The Texas Senate approved its rules on Wednesday, including a change to previous rules that will reduce the number of senators needed to bring legislation to the floor from 19 to 18.

Republicans lost their supermajority of 19 members in November when then-Sen. Pete Flores (R-Pleasanton) was defeated by then-Rep. Roland Gutierrez (D-San Antonio).

Lt. Governor Dan Patrick advocated the change to help Republicans last month during the Senate District 30 special runoff election, at which time then-Rep. Drew Springer (R-Muenster) said that he would support the rule change.

The reduction to a five-ninths requirement follows a similar reduction to a three-fifths requirement, which Patrick also led in 2015 to help Republicans.

Sen. Bryan Hughes (R-Mineola) introduced the Senate resolution (SR) that included the five-ninths provision, SR 2.

Hughes acknowledged that Republicans losing a seat in the body was a driving factor in the rule change. 

The resolution was divided into two votes, one with the general rules and another with the specific five-ninths rule.

Senators approved the five-ninths rule along partisan lines in an 18 to 13 vote.

The other sections of SR 2 were approved unanimously.

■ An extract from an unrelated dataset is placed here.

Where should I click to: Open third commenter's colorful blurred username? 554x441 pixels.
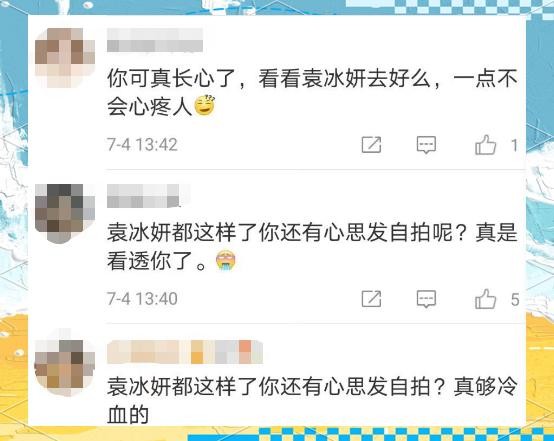tap(185, 352)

Sen. Joan Huffman (R-Houston) introduced SR 4, which outlines the Senate rules related to the upcoming redistricting process.

SR 4 included a provision to hold regional hearings through a virtual method out of precautions due to the coronavirus pandemic, though that provision was limited to the redistricting process and Huffman said it was not intended to establish a precedent for future legislative sessions.

The Senate also approved a caucus report that establishes COVID-19 protocols for the body.

Most notably, senators, staff, and the public will be required to test negative for COVID-19 on the day of or show proof of receiving a COVID-19 vaccination in order to enter the Senate floor, gallery, or committee hearings.

Based on the report, individual senators will decide if they want to require members of the public to test negative prior to entry of their own offices.

Patrick thanked the senators for unanimously approving the coronavirus protocols, which he said will help save lives, and added that he believed they “should test for the entire Capitol, for anyone to come in.”

The caucus report requires members to wear masks on the floor “except when alone at their desk,” but makes no mention of a mask requirement for staff or the public on the floor or in the gallery.

However, masks are currently required for entry to the capitol.

After adopting the Senate rules, the body adjourned for a two-week period.

They will return on Tuesday, January 26.